Liberazione/Occupazione

La liberazione porta un'ondata di entusiasmo e festeggiamenti diffusi, ma smaltita l'euforia, la realtà si fa pressante. Le donne vengono sollevate da tutti gli impieghi che erano stati loro concessi in via straordinaria in tempo di guerra. Se i prigionieri liberati possono tornare a casa, anche le donne, liberate per forza dalla guerra, in tempo di pace devono tornare a casa. Una conquista fondamentale però, porta presto nuova fiducia alle ex partigiane antifasciste: il primo febbraio 1945 il governo Bonomi emana il decreto legislativo che conferisce finalmente il diritto di voto alle italiane di almeno ventuno anni, e poco dopo, specifica anche la loro eleggibilità alla vita politica. La strada verso la realizzazione di importanti passi verso l'uguaglianza e la parità sociale sembra spianata, ma le cose, come sappiamo bene, non saranno così semplici.

Presto le donne si rendono conto di avere pochissime rappresentanti al governo, e che all'interno degli stessi Partiti si preferisce relegarle in ruoli secondari, legati per lo più a mansioni amministrative e di segretariato, ghettizzarle in sezioni dedicate, chiamarle a raccolta solo in tempo di campagna elettorale. «Mio marito non voleva che prendessi la patente.

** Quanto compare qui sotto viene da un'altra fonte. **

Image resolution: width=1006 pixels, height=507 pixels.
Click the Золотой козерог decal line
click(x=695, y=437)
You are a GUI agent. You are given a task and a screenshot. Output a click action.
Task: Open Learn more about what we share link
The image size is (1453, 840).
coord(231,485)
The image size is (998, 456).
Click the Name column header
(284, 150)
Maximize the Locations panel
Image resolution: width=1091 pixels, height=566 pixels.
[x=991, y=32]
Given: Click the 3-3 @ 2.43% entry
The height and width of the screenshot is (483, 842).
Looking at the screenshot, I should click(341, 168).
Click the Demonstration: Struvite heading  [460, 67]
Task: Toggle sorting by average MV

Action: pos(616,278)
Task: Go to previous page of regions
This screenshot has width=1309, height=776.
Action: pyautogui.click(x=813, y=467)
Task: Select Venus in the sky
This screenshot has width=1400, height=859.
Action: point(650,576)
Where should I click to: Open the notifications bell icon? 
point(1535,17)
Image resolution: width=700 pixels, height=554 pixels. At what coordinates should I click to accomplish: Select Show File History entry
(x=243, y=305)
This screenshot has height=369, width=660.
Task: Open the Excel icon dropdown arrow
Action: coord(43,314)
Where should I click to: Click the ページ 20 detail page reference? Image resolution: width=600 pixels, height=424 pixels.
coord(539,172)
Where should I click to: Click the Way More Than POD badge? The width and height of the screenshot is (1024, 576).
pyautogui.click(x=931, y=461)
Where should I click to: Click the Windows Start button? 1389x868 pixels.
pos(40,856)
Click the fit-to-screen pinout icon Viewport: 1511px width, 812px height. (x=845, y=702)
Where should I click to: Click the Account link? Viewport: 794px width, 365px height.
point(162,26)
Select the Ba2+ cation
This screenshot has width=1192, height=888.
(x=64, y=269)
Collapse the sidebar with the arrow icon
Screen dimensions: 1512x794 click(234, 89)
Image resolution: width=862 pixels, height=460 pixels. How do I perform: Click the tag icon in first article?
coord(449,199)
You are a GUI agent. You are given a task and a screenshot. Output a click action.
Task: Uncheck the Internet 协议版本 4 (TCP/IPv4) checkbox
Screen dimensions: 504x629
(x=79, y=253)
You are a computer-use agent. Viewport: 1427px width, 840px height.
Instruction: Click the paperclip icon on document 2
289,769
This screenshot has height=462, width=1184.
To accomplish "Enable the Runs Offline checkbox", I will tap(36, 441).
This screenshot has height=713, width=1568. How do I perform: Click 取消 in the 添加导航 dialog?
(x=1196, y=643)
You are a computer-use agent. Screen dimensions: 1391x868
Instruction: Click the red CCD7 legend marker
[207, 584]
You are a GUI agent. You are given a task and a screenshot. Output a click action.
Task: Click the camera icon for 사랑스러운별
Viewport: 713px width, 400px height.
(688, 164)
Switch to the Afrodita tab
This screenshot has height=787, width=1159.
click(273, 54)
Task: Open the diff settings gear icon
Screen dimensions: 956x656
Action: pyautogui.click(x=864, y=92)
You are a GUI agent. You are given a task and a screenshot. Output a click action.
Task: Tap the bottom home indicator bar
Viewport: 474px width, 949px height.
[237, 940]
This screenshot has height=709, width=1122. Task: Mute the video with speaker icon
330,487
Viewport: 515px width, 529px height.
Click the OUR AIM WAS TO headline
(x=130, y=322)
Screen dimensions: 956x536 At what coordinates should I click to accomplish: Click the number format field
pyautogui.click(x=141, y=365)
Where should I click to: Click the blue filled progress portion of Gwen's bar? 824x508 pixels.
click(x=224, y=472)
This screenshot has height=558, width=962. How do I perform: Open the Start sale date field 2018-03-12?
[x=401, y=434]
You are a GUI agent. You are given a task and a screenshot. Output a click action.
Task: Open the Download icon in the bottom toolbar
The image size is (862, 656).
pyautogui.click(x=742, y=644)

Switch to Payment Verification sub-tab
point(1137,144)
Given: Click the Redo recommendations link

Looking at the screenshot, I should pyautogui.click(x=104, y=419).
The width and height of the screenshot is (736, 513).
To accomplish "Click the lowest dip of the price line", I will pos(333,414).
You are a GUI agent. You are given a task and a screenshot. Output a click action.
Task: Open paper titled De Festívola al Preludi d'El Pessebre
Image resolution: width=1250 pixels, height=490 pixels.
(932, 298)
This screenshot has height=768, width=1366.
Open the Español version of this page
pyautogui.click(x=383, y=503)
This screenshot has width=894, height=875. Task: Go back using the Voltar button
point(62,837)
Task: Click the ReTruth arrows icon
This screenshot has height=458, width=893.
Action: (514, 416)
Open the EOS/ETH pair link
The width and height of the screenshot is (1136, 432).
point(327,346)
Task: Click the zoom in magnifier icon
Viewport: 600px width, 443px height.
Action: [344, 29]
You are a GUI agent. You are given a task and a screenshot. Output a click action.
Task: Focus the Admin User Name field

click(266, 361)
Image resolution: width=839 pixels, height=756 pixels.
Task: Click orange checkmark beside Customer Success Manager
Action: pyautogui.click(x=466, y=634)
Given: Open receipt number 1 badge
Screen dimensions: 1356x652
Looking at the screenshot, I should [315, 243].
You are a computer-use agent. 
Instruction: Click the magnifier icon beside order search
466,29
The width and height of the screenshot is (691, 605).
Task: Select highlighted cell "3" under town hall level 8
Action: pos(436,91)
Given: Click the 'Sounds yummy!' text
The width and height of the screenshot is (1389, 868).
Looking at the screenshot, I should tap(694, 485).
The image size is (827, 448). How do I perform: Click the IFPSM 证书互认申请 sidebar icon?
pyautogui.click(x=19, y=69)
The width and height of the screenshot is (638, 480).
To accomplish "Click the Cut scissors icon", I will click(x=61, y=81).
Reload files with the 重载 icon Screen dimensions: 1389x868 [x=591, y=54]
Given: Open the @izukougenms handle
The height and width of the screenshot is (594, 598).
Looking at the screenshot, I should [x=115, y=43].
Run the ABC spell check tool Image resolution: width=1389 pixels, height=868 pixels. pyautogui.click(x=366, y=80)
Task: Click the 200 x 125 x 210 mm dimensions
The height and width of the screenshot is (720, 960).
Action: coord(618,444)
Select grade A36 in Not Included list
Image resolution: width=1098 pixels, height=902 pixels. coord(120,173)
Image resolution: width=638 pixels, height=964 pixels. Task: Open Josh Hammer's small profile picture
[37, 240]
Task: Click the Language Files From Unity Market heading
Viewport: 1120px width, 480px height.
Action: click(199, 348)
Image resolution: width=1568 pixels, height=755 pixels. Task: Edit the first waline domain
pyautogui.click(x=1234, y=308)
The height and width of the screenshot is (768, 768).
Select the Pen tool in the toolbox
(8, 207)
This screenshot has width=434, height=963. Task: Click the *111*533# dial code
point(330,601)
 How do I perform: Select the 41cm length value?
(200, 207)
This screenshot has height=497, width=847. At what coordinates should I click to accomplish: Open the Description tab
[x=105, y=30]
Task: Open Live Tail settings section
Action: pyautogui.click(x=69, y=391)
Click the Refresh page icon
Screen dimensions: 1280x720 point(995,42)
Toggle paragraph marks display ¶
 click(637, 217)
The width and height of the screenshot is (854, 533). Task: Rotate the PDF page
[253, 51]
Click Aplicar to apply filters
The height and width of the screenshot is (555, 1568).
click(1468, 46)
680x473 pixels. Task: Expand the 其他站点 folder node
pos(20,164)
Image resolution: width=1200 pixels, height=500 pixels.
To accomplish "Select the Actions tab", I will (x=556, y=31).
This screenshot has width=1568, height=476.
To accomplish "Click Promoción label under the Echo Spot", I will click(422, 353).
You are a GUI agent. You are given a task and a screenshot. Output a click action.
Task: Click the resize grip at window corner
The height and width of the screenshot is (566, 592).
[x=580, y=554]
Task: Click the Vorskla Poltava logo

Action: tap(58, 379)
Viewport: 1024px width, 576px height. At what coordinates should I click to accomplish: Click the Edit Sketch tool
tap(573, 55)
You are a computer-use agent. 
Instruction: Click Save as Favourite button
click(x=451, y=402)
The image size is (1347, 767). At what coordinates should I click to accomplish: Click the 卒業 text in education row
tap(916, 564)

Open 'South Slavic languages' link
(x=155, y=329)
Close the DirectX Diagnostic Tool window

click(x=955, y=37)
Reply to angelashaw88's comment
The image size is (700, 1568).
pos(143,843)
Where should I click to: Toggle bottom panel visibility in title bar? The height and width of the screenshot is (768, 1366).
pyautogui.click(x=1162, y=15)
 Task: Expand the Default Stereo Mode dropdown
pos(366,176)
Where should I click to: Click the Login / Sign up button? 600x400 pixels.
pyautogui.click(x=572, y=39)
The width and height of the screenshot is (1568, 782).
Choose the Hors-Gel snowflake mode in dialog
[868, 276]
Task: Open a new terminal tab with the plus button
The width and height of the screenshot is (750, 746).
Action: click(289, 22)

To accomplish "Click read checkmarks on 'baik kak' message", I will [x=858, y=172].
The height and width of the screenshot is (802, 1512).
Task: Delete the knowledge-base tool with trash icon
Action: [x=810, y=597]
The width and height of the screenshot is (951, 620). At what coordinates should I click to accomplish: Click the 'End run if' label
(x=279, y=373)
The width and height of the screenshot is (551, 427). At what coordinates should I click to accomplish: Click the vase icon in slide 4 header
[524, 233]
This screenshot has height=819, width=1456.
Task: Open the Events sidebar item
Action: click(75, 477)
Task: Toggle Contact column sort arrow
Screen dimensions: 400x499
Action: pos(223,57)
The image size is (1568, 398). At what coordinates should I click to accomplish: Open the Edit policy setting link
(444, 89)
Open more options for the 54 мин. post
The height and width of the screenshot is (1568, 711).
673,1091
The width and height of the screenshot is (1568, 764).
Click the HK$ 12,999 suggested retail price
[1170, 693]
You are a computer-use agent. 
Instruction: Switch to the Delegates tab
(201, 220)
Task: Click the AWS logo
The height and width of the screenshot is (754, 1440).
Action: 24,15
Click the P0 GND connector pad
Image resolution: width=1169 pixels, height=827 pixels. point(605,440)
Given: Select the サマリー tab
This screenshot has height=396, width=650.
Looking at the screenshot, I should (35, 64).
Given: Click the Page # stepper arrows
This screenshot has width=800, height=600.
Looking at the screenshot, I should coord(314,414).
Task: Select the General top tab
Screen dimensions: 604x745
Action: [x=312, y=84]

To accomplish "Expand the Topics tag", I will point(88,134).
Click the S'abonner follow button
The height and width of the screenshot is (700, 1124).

E io ho sposato un partigiano». Nonostante l'Articolo 3 della Costituzione italiana del 1948 garantisca alle donne, sulla carta, pari diritti e pari dignità sociale in ogni campo, le donne che hanno lottato fianco a fianco con gli uomini per la liberazione del nostro Paese si rendono presto conto che libertà non è una parola che ha lo stesso significato per tutti i “compagni”.

Nella seconda parte di Libere le voci delle testimoni si colorano di rimpianto e di sarcasmo. Nonostante i passi avanti, molte poche delle cose per cui avevano combattuto si sono realizzate. Hanno lottato perché le donne non fossero licenziate appena sposate, ma ancora oggi, nel 2017, fare un figlio in Italia è considerato un attentato anche alla più modesta delle carriere lavorative femminili. «Non avere figli, quello ci voleva. Pensavo. Allora sì, mi sarei buttata a capofitto nella lotta politica». Dice una ex partigiana. E questo nel dopoguerra. Ancora oggi siamo chiamate molto, troppo spesso a scegliere tra crearci una famiglia e realizzarci a livello personale. Ma il fatto che realizzarsi sia una delle scelte possibili è un traguardo (ancora poco, ancora troppo poco) che possiamo dire di aver raggiunto anche grazie alle donne che questo documento per immagini e voci vuole e deve ricordare.